INSTRUCTIONS TO FOLLOW =>
Which lines below mention "Annual"? Pick each one out.

Start of Block

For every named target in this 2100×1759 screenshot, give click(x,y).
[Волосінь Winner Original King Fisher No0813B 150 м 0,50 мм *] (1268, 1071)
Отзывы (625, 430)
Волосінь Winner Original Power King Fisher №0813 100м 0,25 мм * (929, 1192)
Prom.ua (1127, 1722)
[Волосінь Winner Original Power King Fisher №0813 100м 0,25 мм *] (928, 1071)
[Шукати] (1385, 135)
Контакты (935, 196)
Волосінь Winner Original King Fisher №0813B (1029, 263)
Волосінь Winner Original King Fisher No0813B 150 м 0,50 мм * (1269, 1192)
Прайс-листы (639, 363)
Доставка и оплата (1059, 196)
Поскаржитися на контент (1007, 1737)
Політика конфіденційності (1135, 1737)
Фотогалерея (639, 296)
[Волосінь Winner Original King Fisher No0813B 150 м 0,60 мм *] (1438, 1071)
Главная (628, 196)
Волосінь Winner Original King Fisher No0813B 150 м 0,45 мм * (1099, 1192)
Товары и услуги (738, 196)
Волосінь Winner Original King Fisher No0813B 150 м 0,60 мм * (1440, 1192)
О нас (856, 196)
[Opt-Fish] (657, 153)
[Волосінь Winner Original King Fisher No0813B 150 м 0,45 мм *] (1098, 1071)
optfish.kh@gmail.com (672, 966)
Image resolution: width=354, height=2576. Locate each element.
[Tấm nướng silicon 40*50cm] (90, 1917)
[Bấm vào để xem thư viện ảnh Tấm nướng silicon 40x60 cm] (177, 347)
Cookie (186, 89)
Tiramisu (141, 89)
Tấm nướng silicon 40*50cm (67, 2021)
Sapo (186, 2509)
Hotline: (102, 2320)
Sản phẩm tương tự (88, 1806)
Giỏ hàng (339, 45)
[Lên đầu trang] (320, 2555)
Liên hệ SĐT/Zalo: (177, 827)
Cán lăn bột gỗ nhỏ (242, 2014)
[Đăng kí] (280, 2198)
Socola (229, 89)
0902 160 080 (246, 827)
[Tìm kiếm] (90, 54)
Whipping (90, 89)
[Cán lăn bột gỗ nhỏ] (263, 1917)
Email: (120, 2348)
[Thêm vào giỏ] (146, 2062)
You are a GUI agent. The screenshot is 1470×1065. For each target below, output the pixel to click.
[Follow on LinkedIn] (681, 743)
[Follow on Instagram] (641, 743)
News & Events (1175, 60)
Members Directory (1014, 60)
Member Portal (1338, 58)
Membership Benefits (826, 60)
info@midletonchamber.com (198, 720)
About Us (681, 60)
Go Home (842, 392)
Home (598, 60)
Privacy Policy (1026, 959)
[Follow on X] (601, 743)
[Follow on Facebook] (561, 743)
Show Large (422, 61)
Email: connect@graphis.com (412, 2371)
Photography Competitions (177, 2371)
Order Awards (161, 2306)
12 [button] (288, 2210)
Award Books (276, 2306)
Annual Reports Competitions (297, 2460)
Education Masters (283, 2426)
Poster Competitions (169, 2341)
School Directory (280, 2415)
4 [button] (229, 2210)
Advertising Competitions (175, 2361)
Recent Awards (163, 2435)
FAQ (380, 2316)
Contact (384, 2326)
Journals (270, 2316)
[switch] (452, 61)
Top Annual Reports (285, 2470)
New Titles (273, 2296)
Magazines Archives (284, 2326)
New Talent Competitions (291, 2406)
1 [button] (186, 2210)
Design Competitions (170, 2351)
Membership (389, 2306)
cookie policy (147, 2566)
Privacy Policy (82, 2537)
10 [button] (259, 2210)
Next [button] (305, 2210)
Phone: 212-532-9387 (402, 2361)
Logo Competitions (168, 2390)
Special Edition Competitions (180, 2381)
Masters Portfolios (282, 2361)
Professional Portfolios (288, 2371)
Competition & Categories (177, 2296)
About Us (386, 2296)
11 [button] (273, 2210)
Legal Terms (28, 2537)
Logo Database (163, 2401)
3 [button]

End of Block

SOLUTION TO THE EXERCISE =>
Annual Reports Competitions (297, 2460)
Top Annual Reports (285, 2470)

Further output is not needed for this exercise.